Bess Soffer died at 68 on January 6 in Atlantic City, after a lifetime spent volunteering and working within the Jewish community. She helped open Lions Gate, a senior living facility, and helped many Jewish seniors settle into a second phase of life there before retiring in 2015. She was synagogue president at Temple Emanuel in Cherry Hill, New Jersey, and served as a board member of the Union for Reform Judaism.

Passionate about the beach, her family and feeding people, she is survived by Jim Soffer, her husband of 45 years; her sons, Matt and Geoffrey; and two grandchildren. One of them, 8-year-old Caleb, spoke about her M&M cookies at her funeral. For her temple, her Margate community and the Soffer family, “she was the glue,” Matt said.
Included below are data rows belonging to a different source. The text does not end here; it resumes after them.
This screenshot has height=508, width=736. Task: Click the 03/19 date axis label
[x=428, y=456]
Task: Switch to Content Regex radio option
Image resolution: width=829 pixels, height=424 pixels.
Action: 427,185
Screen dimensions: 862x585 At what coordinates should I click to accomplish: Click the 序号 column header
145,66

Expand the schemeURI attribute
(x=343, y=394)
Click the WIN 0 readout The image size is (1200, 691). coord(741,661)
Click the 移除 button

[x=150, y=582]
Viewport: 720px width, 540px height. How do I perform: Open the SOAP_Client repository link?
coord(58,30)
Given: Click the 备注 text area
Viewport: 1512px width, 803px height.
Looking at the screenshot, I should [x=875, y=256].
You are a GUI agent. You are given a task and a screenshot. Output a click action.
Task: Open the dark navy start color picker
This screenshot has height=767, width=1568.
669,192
To many people, Bess seemed like an extrovert, but in the very talkative Soffer family, she often fell silent. “She wasn’t the first to jump into every conversation like the men in the family,” said Matt. “But she had a way in her glance of saying everything. And I think that’s what right now I miss most. I miss seeing her seeing me.”

Whenever Matt hears about people getting vaccinated, he feels a surge of emotion. “I know she was just a few weeks away from also having had that opportunity,” he said. “With this number of 500,000 [Americans who died of COVID-19], I think this did not have to happen. The majority of people who have died were killed by a country that I feel betrayed by.”

He hopes there will be a national monument where the many people who had to watch their loved ones die can commemorate them. 

“I do feel betrayed by my country,” he said. “But I also feel like that which is broken can be repaired. And that’s my great prayer at this point.”